━━━━━ Provided entries ━━━━━
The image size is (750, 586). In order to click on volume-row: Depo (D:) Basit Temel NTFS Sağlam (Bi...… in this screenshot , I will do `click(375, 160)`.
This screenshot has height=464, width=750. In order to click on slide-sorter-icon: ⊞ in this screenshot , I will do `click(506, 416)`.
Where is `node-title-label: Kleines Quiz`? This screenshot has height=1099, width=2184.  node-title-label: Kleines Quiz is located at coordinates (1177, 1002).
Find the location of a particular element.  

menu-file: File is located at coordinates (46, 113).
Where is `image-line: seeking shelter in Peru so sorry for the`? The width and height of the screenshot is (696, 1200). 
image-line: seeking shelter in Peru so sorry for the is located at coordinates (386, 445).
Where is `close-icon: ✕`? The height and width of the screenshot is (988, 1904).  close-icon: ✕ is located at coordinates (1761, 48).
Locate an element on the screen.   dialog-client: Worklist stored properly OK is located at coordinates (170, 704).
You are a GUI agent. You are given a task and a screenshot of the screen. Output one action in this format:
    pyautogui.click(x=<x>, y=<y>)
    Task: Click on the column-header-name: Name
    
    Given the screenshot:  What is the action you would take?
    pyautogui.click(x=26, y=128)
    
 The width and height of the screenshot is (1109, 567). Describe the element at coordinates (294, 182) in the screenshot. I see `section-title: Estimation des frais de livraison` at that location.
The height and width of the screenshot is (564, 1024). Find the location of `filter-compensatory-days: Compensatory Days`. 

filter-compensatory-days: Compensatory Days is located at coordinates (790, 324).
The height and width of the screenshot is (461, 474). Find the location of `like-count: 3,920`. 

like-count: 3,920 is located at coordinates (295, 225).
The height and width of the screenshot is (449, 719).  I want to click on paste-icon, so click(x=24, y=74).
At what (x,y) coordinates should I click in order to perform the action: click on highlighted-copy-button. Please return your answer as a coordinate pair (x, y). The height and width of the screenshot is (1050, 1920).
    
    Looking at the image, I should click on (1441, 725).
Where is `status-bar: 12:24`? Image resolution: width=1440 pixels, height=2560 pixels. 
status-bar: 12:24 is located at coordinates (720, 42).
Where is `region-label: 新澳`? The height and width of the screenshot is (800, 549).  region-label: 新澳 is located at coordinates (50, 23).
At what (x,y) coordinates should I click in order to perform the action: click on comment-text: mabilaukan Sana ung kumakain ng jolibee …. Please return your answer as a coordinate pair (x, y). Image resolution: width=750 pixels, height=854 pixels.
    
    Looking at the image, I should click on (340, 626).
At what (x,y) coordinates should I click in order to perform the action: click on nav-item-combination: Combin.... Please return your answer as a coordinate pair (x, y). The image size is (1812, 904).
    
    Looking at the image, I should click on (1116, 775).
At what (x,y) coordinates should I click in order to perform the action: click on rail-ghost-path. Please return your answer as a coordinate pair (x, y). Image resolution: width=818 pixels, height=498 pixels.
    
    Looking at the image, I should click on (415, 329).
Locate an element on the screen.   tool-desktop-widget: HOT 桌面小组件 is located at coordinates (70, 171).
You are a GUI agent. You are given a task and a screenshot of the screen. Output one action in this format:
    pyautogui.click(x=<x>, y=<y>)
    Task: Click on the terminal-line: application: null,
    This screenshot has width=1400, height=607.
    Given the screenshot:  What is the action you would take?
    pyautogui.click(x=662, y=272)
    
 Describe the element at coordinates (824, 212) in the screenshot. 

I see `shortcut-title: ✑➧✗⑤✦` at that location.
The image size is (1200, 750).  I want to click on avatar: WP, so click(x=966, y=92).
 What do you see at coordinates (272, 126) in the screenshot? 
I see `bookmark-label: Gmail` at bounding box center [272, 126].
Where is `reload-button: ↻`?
━━━━━
• [Description of the task]
Give the count of rows in the records above that contain the string "line", with case counting. Reply with the number alone.

• [Answer for the task]
3